• _DATA FOR THIS TASK_:
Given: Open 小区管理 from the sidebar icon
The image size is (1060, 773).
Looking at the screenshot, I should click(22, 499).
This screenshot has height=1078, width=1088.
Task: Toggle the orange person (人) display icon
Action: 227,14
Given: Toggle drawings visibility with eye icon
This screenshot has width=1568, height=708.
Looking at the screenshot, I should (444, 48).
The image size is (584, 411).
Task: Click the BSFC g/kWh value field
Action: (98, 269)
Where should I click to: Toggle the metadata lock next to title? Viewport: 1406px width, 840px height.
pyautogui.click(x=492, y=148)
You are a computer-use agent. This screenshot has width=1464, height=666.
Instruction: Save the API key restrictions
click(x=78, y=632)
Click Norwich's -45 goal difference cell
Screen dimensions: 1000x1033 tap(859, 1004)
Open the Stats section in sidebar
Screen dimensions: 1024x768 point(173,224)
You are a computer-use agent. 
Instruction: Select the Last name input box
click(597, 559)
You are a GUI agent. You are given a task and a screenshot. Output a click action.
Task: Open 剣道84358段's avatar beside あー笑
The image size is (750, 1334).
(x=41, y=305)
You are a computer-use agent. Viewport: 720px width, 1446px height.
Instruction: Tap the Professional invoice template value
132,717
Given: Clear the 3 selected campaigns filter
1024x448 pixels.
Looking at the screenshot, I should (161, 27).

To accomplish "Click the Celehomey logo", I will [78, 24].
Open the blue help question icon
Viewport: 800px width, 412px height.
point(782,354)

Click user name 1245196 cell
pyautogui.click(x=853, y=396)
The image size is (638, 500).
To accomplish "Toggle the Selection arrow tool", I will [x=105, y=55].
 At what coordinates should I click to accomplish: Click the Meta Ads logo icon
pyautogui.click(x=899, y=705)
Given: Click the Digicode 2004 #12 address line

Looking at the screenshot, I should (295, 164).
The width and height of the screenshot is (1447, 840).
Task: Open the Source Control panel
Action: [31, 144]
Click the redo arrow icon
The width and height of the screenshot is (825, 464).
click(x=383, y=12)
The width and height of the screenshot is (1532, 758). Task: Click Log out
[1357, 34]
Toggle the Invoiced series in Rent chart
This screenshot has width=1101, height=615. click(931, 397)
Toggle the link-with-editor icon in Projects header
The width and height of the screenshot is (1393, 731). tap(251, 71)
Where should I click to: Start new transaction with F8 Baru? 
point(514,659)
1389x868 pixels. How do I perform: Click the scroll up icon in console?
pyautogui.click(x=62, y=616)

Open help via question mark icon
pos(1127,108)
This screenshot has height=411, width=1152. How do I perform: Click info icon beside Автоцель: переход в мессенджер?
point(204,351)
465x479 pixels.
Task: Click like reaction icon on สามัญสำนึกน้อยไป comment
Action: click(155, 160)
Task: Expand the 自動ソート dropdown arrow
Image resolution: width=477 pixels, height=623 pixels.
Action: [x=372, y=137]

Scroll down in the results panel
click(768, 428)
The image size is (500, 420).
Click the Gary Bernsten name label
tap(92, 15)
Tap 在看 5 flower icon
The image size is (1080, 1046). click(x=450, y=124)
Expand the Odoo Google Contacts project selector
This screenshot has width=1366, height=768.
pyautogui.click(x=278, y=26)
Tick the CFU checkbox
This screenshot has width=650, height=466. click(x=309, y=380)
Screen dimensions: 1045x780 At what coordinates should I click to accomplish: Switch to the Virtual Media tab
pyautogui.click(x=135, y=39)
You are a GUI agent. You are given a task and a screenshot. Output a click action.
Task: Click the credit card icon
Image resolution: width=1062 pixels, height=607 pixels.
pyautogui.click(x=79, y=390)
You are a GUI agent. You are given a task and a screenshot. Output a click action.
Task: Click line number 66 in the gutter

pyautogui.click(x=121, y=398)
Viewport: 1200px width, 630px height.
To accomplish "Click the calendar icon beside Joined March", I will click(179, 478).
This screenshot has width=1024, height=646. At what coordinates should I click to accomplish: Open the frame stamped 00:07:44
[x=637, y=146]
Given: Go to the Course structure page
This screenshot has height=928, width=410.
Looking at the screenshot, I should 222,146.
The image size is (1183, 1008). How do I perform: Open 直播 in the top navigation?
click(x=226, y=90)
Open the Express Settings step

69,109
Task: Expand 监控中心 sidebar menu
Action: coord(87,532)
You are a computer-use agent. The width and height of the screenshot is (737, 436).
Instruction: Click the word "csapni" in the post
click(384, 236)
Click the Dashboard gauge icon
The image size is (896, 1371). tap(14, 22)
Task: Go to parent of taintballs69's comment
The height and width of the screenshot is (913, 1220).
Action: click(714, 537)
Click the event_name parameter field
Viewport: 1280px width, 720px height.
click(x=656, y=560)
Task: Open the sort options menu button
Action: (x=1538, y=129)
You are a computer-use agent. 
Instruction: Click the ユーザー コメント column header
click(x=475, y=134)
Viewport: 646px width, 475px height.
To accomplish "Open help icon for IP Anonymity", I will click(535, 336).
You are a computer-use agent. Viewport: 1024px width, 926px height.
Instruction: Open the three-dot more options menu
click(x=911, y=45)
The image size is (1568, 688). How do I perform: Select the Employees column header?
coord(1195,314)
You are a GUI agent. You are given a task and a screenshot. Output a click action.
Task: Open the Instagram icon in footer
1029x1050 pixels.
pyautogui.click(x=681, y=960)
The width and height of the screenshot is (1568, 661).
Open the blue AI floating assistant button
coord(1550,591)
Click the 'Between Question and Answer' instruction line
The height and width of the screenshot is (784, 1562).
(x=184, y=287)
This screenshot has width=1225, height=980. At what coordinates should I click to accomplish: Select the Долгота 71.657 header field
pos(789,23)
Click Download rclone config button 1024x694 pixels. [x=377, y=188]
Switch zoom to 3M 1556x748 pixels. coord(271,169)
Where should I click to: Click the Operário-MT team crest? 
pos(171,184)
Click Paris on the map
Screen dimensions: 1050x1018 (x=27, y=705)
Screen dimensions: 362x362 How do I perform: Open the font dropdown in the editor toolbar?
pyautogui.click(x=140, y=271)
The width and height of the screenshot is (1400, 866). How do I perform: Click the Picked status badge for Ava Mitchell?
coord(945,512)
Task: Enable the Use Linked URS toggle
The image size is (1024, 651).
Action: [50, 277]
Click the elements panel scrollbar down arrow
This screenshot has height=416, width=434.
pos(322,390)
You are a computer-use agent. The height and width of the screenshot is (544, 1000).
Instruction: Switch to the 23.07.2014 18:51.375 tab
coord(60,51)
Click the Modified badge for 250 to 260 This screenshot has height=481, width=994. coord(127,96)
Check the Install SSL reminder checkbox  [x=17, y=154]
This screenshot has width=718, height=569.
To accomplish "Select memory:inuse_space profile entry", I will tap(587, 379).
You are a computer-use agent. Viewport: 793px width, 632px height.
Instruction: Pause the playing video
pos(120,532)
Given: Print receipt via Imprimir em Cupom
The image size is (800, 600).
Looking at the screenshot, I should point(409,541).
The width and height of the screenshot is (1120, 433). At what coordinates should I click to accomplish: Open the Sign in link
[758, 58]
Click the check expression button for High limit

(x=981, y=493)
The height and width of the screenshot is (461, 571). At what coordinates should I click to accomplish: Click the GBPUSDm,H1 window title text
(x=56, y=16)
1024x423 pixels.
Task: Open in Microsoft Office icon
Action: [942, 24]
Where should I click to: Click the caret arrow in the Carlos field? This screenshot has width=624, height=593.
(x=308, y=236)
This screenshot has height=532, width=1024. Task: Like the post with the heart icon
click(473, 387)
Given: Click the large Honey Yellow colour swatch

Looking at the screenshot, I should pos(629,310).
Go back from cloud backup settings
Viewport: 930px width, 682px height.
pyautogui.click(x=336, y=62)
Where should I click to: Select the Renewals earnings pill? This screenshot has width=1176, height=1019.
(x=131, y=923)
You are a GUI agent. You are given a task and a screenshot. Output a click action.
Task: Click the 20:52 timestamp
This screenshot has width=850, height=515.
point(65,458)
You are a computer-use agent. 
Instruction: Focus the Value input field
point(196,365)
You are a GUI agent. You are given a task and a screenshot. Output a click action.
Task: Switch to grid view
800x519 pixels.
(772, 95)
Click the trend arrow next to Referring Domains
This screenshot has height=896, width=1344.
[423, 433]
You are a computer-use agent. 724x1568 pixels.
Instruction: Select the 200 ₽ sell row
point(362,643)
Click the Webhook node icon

• _TASK DETAILS_: Could you restate, word for word, every line from the one containing "Where should I click to: Click the caret" through the last line of the records above, and nothing more?

• _ANSWER TO THIS PROBLEM_:
Where should I click to: Click the caret arrow in the Carlos field? This screenshot has width=624, height=593.
(x=308, y=236)
This screenshot has height=532, width=1024. Task: Like the post with the heart icon
click(473, 387)
Given: Click the large Honey Yellow colour swatch

Looking at the screenshot, I should pos(629,310).
Go back from cloud backup settings
Viewport: 930px width, 682px height.
pyautogui.click(x=336, y=62)
Where should I click to: Select the Renewals earnings pill? This screenshot has width=1176, height=1019.
(x=131, y=923)
You are a GUI agent. You are given a task and a screenshot. Output a click action.
Task: Click the 20:52 timestamp
This screenshot has width=850, height=515.
point(65,458)
You are a computer-use agent. 
Instruction: Focus the Value input field
point(196,365)
You are a GUI agent. You are given a task and a screenshot. Output a click action.
Task: Switch to grid view
800x519 pixels.
(772, 95)
Click the trend arrow next to Referring Domains
This screenshot has height=896, width=1344.
[423, 433]
You are a computer-use agent. 724x1568 pixels.
Instruction: Select the 200 ₽ sell row
point(362,643)
Click the Webhook node icon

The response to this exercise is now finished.